Tubarões podem estar viciados em drogas lançadas ao mar por traficantes
Comportamentos incomuns estão a ser analisados por cientistas.
Especialistas marinhos alertam para a possibilidade dos tubarões da costa da Flórida estarem a alimentar-se de drogas lançadas ao mar por traficantes que tentam transportá-las para os EUA. Foram observados comportamentos estranhos nestes animais, o que fez colocar em hipótese se estes comportamentos seriam uma consequência da ingestão de cocaína.
Os recentes acontecimentos estão a ser investigados pelo biólogo marinho Tom Hird e a engenheira ambiental, Tracy Fanara. Segundo o The Guardian, todo o processo de investigação será retratado num documentário intitulado "Tubarões Cocaína"."É um título apelativo para esclarecer um problema real: tudo o que usamos, tudo o que fabricamos, tudo o que colocamos nos nossos corpos, acaba nos nossos cursos de águas residuais e nos corpos de água naturais, e a vida aquática de que dependemos para sobreviver fica exposta a isso", disse Tracy Fanara.
Na investigação realizada durante seis dias no mar, em Florida Keys, os investigadores observaram um tubarão-martelo, uma espécie que normalmente nadaria para longe dos humanos, a ir diretamente na direção dos mergulhadores, movendo-se de forma estranha. Também observaram um tubarão-galha-branca a nadar em círculos enquanto se concentrava num objeto imaginário.
Foram feitas experiências como deixar cair pacotes de manequins na água e muitos dos tubarões morderam. Também bolas de isco com pó de peixe altamente concentrado para simular cocaína foram lançados ao mar. O efeito, segundo os cientistas, foi semelhante ao da erva-dos-gatos nos felinos. "É a melhor coisa a seguir [e] incendeia-lhes o cérebro.
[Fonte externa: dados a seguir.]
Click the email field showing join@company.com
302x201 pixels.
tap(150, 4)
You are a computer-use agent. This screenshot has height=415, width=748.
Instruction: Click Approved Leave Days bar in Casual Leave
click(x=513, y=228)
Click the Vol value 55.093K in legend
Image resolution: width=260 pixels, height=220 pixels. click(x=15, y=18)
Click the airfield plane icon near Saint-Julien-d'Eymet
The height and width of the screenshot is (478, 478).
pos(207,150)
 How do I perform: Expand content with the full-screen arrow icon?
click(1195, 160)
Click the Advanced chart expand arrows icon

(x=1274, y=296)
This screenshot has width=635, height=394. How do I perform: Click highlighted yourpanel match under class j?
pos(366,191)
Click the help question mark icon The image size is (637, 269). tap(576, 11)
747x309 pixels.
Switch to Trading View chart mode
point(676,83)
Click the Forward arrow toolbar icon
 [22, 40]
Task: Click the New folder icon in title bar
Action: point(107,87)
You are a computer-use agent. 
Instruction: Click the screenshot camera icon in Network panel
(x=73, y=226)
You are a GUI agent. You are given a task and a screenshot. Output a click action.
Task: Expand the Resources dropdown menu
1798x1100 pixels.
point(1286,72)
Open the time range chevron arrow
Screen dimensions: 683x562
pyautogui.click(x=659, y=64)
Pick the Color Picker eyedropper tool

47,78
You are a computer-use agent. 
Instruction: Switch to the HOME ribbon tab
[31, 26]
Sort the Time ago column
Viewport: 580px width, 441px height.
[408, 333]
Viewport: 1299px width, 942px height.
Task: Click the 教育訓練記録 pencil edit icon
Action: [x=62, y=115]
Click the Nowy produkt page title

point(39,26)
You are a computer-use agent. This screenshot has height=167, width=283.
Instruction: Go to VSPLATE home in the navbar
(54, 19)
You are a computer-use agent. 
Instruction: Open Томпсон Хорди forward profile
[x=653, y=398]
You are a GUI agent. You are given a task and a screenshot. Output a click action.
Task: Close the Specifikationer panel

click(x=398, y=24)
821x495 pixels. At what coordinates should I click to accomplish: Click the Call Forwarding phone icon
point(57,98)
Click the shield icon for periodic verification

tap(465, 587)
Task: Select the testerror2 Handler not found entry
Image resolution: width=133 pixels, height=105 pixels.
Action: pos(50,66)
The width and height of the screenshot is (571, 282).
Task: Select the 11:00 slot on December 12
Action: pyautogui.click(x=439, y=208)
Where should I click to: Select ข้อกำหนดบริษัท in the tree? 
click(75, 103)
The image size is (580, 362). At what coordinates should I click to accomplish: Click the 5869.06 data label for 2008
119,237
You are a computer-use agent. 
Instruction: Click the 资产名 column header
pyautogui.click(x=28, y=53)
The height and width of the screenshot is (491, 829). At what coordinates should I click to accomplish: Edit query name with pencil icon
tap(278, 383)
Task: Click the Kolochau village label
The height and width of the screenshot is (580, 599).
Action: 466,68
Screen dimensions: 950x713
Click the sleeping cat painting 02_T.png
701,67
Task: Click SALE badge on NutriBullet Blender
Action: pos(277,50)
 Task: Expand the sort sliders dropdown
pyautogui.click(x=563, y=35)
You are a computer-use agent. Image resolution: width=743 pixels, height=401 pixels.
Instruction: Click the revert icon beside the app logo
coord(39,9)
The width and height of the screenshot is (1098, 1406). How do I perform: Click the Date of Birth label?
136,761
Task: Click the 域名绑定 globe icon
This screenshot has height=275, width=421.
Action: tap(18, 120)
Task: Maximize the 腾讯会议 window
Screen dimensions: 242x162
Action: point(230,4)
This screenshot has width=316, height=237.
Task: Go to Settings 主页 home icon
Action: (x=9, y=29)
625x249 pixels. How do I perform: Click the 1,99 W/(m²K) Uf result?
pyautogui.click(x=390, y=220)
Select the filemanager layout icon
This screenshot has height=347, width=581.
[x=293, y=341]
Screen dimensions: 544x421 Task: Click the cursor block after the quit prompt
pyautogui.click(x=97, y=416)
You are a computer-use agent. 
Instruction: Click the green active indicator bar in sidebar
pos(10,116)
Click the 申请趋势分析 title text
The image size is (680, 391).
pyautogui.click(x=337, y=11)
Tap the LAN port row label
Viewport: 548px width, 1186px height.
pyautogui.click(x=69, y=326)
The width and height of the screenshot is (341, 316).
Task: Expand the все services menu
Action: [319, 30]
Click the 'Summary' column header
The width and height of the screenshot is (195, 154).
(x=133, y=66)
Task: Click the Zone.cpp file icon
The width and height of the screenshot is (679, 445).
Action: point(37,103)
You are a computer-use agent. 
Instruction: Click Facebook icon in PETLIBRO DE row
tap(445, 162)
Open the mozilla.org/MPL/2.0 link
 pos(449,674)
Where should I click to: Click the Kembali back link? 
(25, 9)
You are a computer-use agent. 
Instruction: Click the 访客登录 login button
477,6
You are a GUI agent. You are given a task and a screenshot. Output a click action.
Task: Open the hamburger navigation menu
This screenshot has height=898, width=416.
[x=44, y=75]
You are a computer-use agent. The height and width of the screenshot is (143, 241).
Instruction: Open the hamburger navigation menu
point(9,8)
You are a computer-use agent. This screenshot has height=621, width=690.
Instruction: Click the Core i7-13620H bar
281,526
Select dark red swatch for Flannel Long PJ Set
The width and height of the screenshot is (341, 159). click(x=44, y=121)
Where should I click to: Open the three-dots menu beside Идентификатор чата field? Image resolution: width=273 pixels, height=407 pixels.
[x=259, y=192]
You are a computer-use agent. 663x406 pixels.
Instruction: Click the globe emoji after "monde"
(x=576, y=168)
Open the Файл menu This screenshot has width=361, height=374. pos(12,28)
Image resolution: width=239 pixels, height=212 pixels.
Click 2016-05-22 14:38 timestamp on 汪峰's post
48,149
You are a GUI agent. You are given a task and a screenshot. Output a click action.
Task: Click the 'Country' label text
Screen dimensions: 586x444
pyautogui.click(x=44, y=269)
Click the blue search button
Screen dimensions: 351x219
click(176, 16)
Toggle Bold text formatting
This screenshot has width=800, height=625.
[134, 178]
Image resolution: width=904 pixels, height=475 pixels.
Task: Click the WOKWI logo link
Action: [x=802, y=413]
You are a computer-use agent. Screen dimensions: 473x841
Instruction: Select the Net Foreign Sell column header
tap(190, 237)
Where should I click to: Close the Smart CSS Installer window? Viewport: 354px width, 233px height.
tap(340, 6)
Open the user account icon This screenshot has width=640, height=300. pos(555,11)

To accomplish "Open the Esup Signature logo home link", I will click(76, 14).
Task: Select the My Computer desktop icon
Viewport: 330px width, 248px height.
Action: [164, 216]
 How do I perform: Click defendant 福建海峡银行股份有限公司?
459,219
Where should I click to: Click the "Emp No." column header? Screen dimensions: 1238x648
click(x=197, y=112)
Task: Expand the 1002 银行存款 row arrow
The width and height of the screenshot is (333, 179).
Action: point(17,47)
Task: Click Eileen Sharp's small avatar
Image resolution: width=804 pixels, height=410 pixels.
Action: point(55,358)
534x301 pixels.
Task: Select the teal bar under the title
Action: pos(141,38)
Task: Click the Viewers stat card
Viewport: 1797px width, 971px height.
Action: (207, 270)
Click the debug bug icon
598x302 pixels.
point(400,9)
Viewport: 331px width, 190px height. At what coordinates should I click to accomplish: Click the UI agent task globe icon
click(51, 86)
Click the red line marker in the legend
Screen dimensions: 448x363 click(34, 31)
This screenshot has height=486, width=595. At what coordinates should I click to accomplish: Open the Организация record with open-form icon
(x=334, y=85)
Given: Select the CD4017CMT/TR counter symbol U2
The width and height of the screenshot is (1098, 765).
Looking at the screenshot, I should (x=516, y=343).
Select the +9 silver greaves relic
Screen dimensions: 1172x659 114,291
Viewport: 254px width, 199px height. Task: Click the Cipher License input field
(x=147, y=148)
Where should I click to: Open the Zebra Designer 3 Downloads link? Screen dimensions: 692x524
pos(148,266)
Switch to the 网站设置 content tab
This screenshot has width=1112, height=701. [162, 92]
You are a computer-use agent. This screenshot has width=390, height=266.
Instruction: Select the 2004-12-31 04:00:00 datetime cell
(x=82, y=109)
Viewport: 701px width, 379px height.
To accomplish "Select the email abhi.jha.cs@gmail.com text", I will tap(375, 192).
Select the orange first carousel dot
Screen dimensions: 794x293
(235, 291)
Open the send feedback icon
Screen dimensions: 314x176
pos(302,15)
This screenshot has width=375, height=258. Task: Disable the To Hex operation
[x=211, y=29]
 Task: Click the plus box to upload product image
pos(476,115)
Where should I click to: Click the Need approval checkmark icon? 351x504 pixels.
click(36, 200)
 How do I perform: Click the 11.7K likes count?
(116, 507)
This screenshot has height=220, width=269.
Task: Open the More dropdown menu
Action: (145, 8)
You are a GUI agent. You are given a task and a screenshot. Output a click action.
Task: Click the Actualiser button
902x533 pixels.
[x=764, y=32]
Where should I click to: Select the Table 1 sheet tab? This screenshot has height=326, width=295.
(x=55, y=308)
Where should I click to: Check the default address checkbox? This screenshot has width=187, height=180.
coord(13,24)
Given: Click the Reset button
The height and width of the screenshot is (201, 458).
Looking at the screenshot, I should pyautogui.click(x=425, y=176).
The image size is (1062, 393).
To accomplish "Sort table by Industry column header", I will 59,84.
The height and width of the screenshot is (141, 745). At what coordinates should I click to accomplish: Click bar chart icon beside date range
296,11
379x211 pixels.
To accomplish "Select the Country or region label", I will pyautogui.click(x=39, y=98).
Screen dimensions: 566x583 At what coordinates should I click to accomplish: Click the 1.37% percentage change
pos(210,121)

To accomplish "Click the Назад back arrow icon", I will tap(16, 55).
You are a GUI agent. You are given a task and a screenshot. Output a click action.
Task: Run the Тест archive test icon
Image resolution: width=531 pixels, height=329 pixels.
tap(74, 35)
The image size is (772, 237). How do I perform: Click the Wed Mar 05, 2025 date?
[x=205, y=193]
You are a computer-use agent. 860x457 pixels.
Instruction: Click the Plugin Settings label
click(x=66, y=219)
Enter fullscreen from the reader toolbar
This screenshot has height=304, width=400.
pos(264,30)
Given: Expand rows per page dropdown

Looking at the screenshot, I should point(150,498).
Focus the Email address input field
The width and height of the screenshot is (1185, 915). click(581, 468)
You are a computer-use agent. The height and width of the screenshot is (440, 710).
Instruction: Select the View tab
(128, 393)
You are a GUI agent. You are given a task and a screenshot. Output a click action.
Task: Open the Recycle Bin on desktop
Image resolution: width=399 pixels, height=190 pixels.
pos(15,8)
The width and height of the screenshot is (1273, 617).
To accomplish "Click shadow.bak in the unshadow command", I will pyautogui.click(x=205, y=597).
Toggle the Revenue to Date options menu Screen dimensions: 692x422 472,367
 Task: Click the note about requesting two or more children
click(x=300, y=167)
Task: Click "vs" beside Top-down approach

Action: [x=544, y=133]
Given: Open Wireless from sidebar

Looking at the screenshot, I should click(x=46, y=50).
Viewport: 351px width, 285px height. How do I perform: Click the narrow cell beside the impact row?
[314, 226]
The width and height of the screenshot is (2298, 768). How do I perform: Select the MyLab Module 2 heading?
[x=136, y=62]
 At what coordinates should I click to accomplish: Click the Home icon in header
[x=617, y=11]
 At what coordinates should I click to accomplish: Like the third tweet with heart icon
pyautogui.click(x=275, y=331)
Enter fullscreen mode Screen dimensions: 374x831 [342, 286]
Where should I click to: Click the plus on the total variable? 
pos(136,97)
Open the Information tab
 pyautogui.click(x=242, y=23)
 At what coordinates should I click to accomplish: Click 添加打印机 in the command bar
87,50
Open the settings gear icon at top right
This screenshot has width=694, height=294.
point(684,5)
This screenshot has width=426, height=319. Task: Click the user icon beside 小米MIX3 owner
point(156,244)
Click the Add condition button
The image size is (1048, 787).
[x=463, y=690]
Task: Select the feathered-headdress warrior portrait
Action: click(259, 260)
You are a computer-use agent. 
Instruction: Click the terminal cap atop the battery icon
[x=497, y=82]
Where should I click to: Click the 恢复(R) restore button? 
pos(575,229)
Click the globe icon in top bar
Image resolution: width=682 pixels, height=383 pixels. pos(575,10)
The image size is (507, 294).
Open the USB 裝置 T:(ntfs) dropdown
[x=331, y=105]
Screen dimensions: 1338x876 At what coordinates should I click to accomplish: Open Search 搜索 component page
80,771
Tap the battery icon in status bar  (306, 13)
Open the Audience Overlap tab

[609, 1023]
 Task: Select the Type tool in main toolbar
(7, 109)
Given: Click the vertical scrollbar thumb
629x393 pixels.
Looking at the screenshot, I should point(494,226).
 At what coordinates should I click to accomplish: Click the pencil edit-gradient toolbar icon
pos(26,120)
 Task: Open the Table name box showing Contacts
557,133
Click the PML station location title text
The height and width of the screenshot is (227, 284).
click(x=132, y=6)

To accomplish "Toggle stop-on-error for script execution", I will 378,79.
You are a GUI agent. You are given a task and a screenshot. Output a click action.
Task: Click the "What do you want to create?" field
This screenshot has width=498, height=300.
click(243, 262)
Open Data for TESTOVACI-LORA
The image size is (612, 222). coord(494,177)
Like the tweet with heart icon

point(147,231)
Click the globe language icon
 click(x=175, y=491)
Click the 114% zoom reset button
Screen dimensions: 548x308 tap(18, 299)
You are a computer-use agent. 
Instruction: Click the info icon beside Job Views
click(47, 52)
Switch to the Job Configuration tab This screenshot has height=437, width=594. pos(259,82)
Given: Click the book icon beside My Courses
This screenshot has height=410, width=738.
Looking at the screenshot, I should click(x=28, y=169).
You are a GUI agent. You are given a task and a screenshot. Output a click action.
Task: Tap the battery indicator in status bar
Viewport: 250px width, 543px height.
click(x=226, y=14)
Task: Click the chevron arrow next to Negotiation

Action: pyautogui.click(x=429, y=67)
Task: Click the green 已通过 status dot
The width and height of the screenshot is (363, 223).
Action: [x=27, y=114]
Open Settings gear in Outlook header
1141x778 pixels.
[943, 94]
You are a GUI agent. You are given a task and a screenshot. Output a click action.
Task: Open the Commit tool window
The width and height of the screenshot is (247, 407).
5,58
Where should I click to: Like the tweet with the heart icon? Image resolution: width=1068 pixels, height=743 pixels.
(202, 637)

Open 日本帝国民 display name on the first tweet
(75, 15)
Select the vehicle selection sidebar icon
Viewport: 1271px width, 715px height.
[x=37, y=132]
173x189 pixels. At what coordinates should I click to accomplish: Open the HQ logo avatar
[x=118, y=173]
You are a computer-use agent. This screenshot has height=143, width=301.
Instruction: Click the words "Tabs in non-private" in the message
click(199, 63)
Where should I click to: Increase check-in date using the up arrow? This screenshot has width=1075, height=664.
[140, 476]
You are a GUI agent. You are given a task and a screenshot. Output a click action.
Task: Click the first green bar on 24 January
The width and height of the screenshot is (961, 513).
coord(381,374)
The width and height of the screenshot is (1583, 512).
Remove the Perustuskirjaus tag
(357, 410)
Foi uma loucura", afirma Tom Hird no programa, de acordo com o The Guardian
Segundo a engenheira ambientalista, Florida Keys foi o local escolhido para análise pelo facto da convergência de correntes oceânicas ter tornado a região "predominante" para os pacotes flutuantes de cocaína. A Flórida serve de ponto de paragem para grandes quantidades de drogas que entram nos EUA vindas da América do Sul, e os pacotes de cocaína embrulhados em plástico são frequentemente perdidos ou atirados ao mar por traficantes.
No mês passado, a Guarda Costeira dos EUA anunciou ter recuperado mais de 186 milhões de dólares de narcóticos ilegais nas águas das Caraíbas e do sul da Flórida. Mas estas apreensões têm pouco impacto numa indústria que opera a níveis recorde.
"Quando estávamos a filmar nas Keys, havia pacotes de cocaína a dar à costa duas vezes numa semana, o que significa que é um problema muito importante", referiu Tracy Fanara, acrescentando que a quantidade de cocaína que os tubarões estariam realmente a ingerir é impossível de determinar com base em experiências preliminares.
"No final de cada publicação de investigação lê-se 'é preciso fazer mais investigação', e é essa, sem dúvida, a conclusão a que se chega", disse a investigadora, referindo estudos aprofundados, anteriores, sobre cursos de água interiores poluídos que sugeriam que os peixes se tinham viciado em metanfetaminas.
Nos próximos meses, Tracy Fanara planeia associar-se a outros cientistas marinhos da Flórida para recolher amostras de sangue de alguns dos tubarões para avaliar os níveis de cocaína.
Para a engenheira ambientalista, é importante que as pessoas compreendam a ameaça que a poluição na água representa para a vida marinha e para o frágil ecossistema oceânico da Terra.
"Estamos na sexta extinção em massa e quanto mais químicos introduzimos, quanto mais mudanças radicais introduzimos, mais precária torna-se a situação", alertou a investigadora.